# [Exercise prompt]
Track down each line below containing the string "link" and copy it.

Stored items
# # # #
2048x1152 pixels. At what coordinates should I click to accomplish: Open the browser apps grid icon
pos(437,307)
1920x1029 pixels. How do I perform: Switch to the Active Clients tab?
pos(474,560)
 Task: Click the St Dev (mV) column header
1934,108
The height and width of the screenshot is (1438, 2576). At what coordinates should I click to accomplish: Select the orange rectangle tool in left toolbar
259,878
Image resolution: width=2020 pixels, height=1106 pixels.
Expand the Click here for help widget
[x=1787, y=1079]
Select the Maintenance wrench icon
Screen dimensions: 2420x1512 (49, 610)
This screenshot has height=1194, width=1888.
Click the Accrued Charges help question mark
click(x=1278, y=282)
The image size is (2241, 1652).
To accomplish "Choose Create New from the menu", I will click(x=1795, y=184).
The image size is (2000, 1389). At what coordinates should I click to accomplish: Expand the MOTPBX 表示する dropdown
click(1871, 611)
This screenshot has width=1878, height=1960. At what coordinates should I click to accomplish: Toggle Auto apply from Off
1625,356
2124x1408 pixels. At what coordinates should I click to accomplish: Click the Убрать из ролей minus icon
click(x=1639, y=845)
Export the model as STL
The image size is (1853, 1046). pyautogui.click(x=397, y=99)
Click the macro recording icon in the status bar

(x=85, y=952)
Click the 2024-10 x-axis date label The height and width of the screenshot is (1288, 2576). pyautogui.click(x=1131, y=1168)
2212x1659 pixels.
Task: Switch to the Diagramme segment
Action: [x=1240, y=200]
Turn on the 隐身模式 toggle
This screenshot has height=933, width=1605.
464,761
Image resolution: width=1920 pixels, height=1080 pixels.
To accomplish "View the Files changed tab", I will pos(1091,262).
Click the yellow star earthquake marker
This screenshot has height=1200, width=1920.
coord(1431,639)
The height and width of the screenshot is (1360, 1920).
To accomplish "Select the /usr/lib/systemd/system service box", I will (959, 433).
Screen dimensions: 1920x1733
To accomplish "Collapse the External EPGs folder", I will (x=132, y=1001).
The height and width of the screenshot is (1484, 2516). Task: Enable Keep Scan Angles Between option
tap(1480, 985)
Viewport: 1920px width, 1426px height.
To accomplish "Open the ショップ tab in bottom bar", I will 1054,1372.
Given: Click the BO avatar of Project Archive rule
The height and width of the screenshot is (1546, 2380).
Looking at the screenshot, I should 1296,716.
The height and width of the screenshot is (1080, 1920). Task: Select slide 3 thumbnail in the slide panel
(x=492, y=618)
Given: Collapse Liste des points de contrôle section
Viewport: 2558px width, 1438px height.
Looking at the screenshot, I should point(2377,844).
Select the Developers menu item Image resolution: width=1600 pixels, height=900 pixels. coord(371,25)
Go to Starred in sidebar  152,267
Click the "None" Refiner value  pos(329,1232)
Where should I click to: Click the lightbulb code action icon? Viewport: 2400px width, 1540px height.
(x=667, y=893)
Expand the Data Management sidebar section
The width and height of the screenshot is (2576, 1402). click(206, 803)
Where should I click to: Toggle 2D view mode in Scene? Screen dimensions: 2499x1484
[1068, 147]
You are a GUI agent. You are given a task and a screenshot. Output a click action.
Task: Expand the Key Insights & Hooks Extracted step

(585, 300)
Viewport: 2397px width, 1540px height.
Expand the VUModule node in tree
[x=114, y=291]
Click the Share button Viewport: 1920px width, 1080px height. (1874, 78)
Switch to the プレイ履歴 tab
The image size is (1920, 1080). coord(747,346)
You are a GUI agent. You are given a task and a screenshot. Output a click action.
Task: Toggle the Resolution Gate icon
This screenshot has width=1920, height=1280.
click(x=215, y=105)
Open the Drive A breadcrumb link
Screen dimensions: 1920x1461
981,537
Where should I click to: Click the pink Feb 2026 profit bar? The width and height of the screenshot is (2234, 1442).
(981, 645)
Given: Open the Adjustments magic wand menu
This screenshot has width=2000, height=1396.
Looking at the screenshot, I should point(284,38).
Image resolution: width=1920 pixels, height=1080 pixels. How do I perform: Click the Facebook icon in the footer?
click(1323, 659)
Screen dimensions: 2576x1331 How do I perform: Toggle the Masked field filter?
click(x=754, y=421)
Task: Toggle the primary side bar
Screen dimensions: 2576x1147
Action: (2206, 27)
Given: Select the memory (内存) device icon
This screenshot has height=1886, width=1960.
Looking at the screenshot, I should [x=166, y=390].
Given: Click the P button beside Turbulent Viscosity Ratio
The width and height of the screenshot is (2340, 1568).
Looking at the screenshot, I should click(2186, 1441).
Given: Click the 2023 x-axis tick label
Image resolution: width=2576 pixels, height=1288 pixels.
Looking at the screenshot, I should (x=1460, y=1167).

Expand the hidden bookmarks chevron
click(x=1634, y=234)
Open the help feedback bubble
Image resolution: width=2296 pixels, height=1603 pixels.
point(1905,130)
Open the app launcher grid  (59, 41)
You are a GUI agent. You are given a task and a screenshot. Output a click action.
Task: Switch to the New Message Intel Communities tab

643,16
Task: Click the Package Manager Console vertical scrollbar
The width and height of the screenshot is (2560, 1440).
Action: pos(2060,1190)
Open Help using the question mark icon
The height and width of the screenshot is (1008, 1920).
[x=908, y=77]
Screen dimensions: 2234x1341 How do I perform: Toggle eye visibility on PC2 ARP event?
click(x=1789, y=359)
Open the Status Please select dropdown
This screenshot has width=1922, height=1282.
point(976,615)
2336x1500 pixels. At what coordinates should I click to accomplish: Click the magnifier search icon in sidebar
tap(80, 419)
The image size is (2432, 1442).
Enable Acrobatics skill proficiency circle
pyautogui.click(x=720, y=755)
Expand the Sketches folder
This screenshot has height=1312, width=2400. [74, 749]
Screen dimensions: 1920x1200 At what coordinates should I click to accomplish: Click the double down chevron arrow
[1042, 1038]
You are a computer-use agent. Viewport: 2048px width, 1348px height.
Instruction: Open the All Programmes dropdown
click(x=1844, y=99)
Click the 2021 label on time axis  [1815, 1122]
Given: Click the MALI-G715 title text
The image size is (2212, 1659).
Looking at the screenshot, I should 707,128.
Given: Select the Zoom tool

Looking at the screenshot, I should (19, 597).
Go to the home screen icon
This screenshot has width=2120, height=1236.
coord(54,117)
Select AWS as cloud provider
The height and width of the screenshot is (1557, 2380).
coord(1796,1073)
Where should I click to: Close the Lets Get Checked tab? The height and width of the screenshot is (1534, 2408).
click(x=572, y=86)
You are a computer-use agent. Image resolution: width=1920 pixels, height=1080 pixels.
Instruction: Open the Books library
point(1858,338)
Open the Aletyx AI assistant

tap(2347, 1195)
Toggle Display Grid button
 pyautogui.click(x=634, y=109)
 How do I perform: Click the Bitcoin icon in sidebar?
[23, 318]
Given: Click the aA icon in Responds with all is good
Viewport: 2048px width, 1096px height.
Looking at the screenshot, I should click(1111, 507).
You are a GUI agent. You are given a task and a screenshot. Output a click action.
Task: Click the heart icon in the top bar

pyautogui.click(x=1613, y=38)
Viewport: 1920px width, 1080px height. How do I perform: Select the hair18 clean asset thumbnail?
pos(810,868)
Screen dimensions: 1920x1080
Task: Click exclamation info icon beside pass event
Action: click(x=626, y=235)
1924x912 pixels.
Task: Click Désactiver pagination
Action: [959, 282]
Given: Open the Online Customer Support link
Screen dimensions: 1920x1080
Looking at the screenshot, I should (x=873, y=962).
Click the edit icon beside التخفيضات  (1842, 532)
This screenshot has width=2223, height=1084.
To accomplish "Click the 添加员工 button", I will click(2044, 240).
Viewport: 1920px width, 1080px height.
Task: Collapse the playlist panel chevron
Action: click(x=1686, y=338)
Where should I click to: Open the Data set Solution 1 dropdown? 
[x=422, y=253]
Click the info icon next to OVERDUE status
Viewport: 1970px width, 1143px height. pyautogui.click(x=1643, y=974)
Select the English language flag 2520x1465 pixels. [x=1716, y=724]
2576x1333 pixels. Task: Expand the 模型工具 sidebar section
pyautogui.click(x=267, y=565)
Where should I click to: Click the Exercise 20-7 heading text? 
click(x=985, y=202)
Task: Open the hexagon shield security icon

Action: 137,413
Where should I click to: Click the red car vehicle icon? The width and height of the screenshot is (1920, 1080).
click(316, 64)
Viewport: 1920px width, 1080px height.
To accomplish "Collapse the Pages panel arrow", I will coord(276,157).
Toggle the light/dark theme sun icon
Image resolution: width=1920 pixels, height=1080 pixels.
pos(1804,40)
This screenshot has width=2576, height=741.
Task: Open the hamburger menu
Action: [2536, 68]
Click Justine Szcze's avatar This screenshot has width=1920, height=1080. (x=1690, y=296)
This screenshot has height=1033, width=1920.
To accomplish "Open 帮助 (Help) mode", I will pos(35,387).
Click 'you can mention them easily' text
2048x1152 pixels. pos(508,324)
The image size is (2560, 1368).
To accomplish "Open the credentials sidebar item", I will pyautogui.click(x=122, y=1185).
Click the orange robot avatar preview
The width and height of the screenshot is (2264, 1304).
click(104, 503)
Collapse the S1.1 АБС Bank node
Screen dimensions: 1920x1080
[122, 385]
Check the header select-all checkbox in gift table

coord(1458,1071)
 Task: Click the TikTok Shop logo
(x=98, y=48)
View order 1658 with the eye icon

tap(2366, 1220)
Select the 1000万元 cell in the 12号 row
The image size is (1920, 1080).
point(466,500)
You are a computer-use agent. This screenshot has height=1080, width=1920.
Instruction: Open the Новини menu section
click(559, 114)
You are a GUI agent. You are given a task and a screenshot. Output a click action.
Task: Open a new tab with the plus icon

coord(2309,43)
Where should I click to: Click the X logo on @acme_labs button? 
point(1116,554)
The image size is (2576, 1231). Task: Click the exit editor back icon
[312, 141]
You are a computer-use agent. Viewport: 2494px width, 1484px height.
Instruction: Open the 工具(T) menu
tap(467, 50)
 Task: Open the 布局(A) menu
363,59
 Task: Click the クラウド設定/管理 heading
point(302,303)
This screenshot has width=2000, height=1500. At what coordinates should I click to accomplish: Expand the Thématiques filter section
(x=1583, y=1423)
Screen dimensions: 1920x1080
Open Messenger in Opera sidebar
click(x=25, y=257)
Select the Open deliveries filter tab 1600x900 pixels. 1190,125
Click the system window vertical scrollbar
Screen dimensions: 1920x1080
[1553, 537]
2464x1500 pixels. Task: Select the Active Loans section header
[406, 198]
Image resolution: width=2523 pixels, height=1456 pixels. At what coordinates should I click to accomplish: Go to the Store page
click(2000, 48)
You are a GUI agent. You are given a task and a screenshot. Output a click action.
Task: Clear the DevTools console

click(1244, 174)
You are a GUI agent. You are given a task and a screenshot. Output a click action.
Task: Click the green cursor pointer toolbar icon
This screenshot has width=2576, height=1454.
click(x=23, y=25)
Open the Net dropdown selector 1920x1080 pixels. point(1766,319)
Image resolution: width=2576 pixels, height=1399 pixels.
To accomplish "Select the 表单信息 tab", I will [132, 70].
# # # #
# [Response to this exercise]
Open the Drive A breadcrumb link
Given: Open the Online Customer Support link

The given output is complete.